Baby due in 11 days, so any day now.
My mum doesn't bother with me, hasn't even bothered to come and meet my two year old DC even once. We live a few hours drive away but she has a car. This hurts.
In laws live a couple of hours away, are retired with no commitments. DH asked them if they'd watch our dcs/ come up whilst I went into hospital with this baby. MIL got snappy with DH and said not to pin her down on a date. Still no date. Clearly don't want to.
So we are stuck with no one to watch the kids and my baby due anytime. 
I sadly lost a baby last year and things went very wrong. I lost half of my blood and Became unconscious and briefly came around to find the room filled with doctors who were rushing around me before sending me into theatre.

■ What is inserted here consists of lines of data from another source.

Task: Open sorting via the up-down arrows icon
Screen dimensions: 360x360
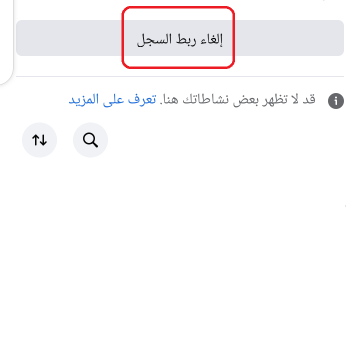Action: pos(39,140)
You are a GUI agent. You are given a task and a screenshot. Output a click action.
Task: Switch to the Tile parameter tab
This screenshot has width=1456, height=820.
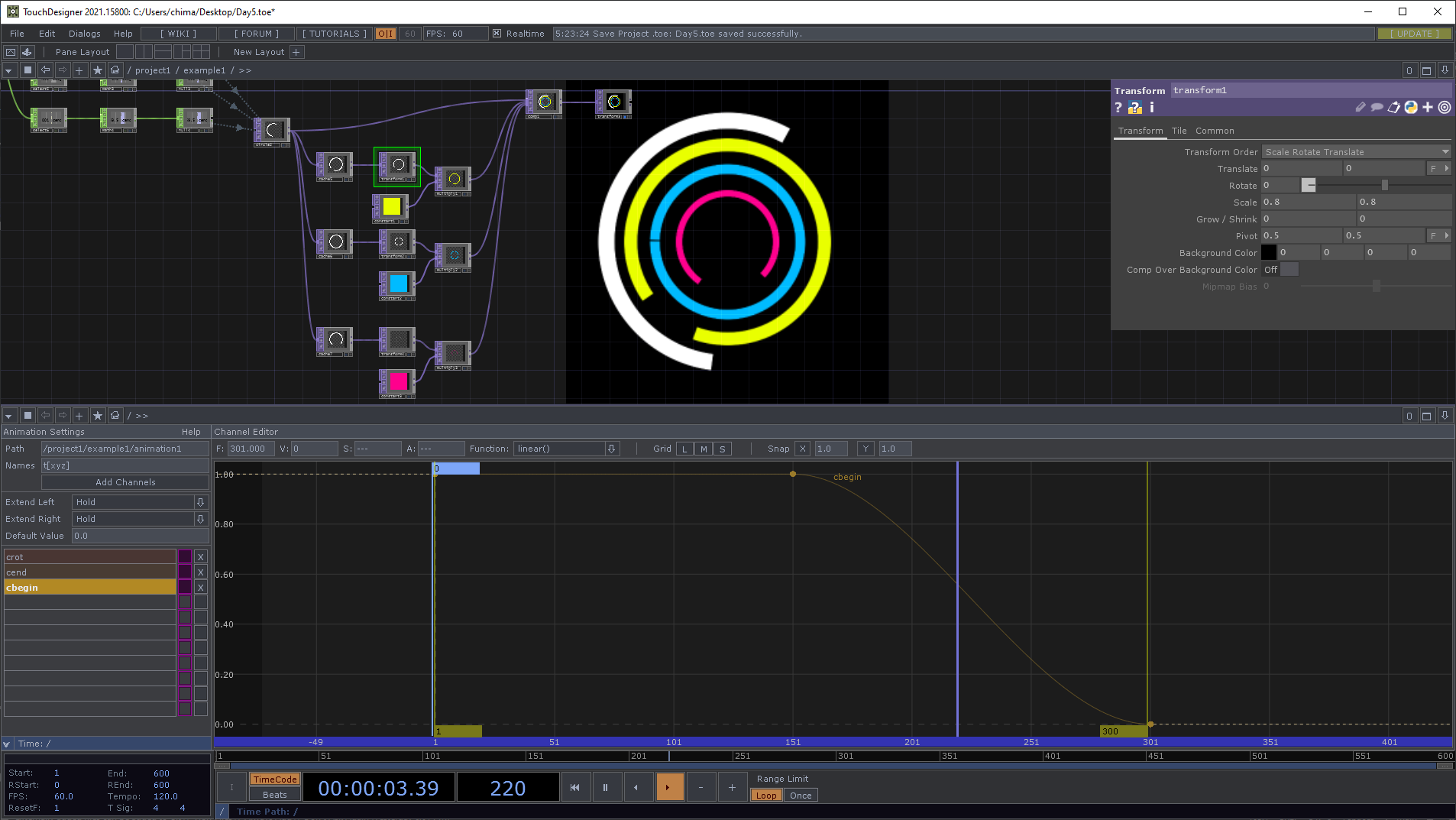[1179, 131]
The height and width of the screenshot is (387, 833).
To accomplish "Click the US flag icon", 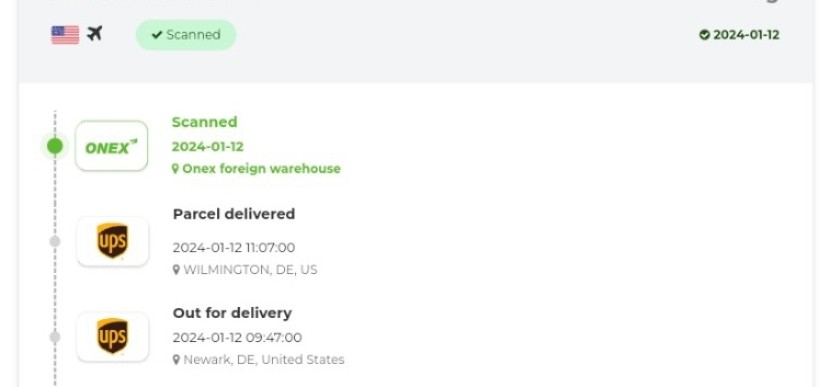I will [x=65, y=35].
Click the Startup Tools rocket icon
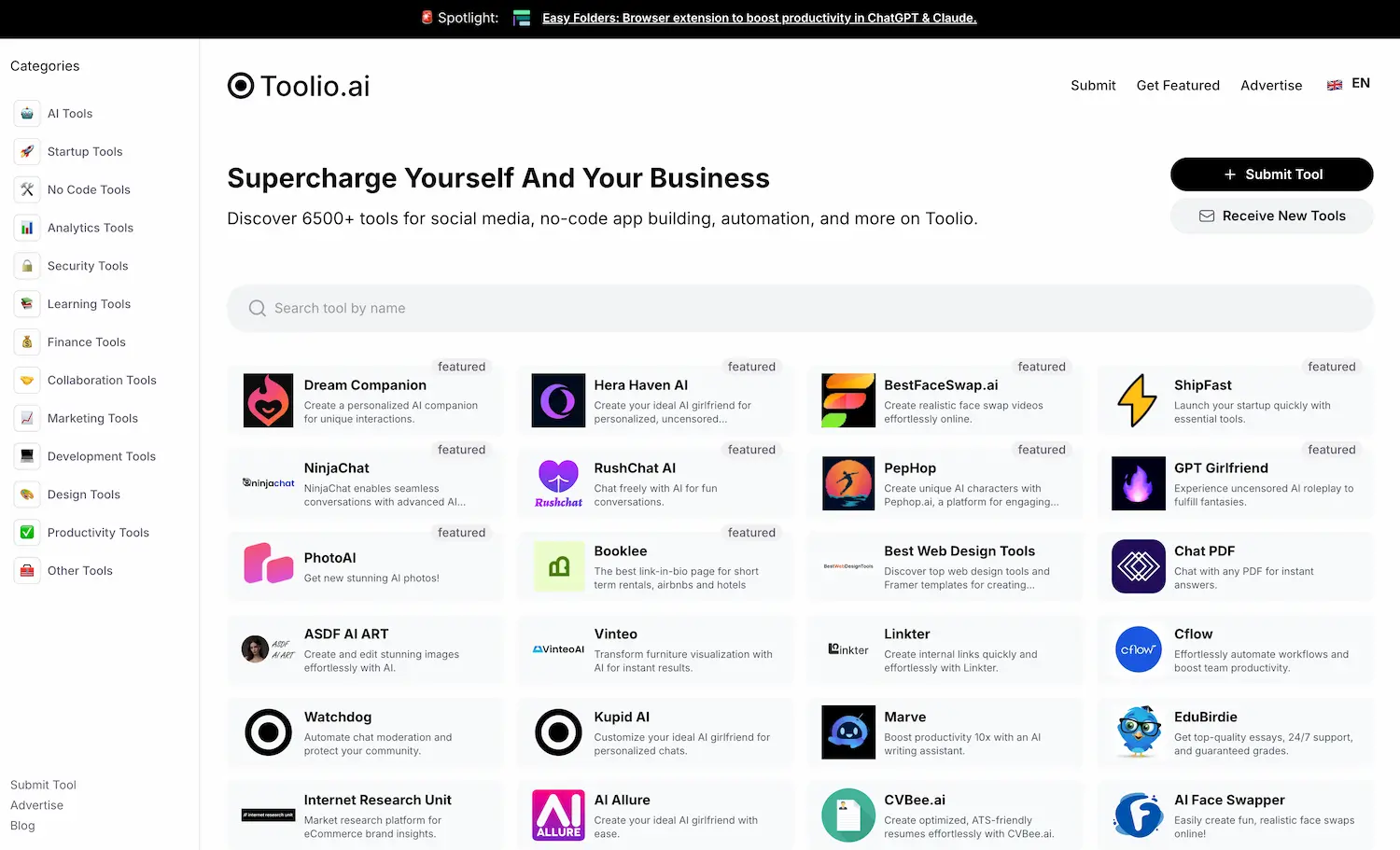1400x850 pixels. point(27,152)
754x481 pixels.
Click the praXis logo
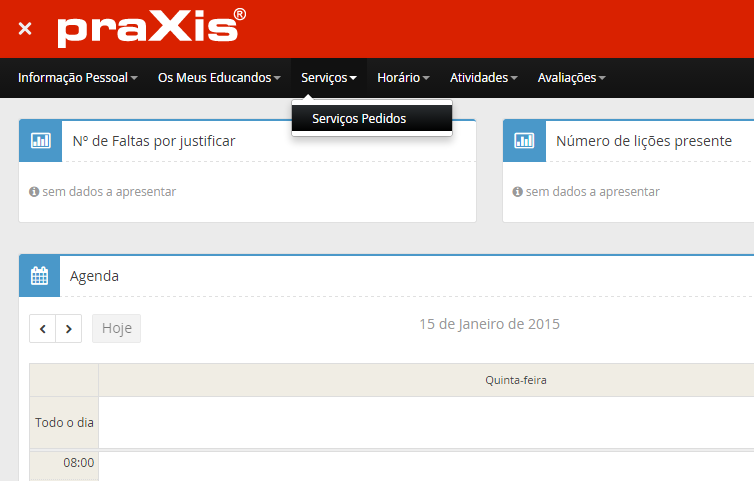(x=151, y=29)
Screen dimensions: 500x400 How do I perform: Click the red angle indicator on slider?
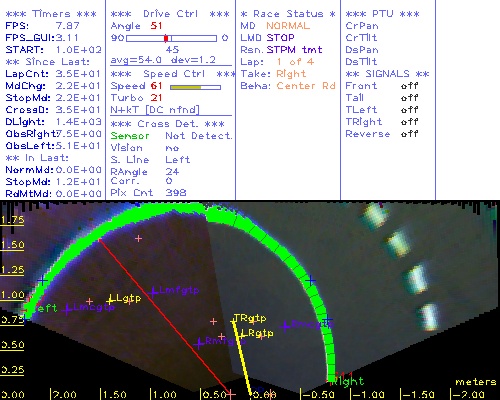tap(166, 38)
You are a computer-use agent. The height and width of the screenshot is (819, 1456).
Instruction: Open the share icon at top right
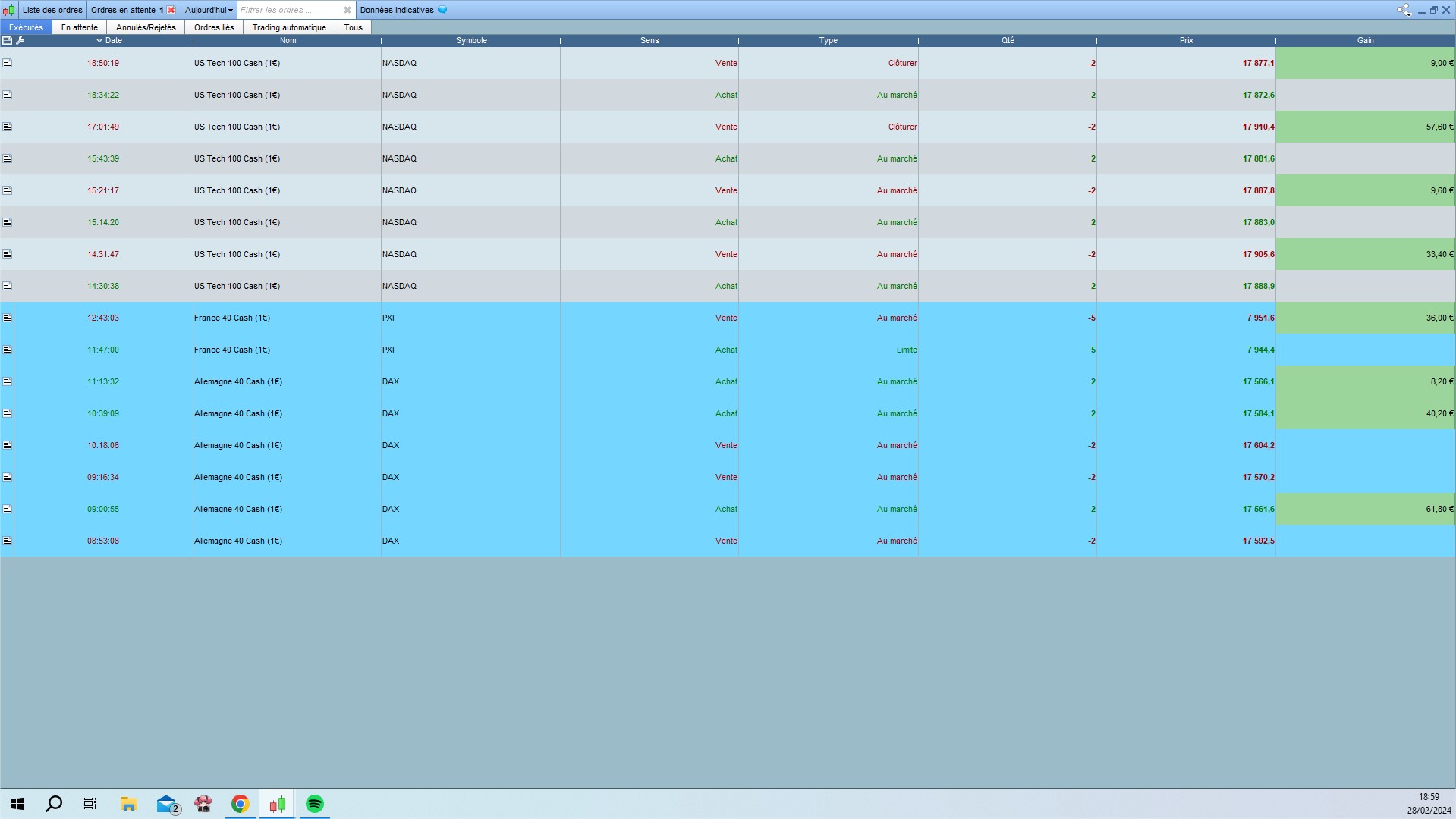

So much happened in that day I can't forget. I relive it most nights and can't stop the flashbacks. It's coming up the anniversary of it all too which doesn't help.
I've also just found out I'm Strep B postive, so I have to go straight in when labour starts. I'm so scared I'll
lose my baby, or that I'll bleed badly again and die 
I got upset last night/this morning and told DH how I felt and he hasn't taken this well. He got defensive regarding his parents. I know they are not obliged to help, but we never ask for any help. Just this once it'd be nice for them to be there for us. The kids love them, they are good with the kids.
Please be gentle with me, I'm pretty emotional.